→ GIVEN TEXT
<<<<

Posted August. 13, 2005 03:06,   


Shin Soo-bum, the eldest son of Danjae Shin Chae-ho and husband of Lee, was born in Beijing, China, in 1921, and came to Korea the next year. Danjae had three sons and one daughter, but all except the eldest son died when they were young.

Park Ja-hye, a wife of Danjae, tried to enter her son, Su-bum, in the family’s register to send him to school in 1933 when he was 12 years old.

However, Danjae, who felt ashamed, refused to enter his name in the family register which was made under the 1912 “Joseon Civil Order” during Japanese colonial rule, leaving Su-bum on his maternal grandfather’s family register. Su-bum had to live like an out-of-wedlock child with no name on the line for the father’s name in the family register.

Lee, who married Su-bum in 1967, has struggled to make the family register with names of Danjae, her husband and her son together for about 40 years since marriage.

>>>>

→ Data entries
<<<<

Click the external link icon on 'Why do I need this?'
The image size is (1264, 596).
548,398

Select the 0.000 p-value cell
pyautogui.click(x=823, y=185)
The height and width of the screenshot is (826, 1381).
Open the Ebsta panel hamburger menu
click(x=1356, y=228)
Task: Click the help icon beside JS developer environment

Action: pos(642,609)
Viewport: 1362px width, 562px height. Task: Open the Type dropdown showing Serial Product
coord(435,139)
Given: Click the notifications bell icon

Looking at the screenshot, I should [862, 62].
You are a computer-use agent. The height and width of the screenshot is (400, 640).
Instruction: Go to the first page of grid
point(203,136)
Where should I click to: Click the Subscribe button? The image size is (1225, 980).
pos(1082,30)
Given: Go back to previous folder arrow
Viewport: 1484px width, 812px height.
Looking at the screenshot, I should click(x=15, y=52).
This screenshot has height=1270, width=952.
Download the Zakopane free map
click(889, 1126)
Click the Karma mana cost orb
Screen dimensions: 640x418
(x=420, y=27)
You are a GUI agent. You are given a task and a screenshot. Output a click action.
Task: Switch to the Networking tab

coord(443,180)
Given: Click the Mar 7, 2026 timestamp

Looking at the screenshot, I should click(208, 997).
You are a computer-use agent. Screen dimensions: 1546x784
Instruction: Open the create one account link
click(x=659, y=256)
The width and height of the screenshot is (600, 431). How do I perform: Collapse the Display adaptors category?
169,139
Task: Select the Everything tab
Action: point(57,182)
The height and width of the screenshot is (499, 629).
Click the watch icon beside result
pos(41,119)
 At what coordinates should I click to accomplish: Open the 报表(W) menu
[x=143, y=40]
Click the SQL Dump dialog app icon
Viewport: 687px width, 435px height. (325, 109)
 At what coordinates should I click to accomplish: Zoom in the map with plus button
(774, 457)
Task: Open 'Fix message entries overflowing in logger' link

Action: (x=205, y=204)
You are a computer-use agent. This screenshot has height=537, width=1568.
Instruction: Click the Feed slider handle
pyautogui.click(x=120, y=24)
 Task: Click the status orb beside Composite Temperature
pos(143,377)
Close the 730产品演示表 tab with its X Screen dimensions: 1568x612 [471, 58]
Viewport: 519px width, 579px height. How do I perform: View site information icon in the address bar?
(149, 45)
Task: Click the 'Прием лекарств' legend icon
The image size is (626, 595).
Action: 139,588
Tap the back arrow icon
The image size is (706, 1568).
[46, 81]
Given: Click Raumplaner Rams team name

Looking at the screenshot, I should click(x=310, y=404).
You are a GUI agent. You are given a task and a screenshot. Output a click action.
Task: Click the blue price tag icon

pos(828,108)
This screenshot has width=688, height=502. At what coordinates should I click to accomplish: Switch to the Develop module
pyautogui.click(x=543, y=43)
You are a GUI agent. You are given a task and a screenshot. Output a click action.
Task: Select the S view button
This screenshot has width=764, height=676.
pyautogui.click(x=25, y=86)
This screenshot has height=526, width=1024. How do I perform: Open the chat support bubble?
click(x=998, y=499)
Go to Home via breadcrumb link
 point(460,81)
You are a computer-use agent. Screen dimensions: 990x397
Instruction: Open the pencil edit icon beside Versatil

>>>>

Write the next part of the news piece about the family register of Danjae Shin Chae-ho, beginning after its last sentence.

→ REPLY TO THE TASK
Lee recalls that “I visited relevant authorities and explained the family’s unique circumstances with Danjae’s genealogy and his pictures only to hear ‘it was his own decision to fight for national independence,’ and my efforts were refused.” In frustration, she filed a lawsuit and in 1986, the Seoul Family Court sanctioned Su-bum’s revision in the family register. The blank was replaced with his father’s name. It was no other than Shin Chae-ho (alias Danjae), the renowned historian who fought for the nation’s sovereignty. Yet this was not the end of the story.

With an imperfect family registry, Shin Chae-ho was recognized as Su-bum’s father but not as the head of the family in the register. This brought about a dumbfounding incident.

In 1991, when Su-bum died, a man came to Lee who claimed to be Su-bum’s son. The document he brought to Lee said Danjae was the strange man’s former head of the family.

It took 10 years for Lee to go through lawsuits and find out he was an imposter. Lee had to take two pieces of bone from Su-bum’s dead body in the grave and send the pieces in for genetic checks. Lee finally verified that the impostor was not Su-bum’s son. The fraudster tried to take 2,000 pyeong of land in Cheongwon-gun, North Chungcheong Province that Danjae left to his family.

To get her son recognized as Danjae’s grandson, Lee filed a separate lawsuit and the court accepted her request.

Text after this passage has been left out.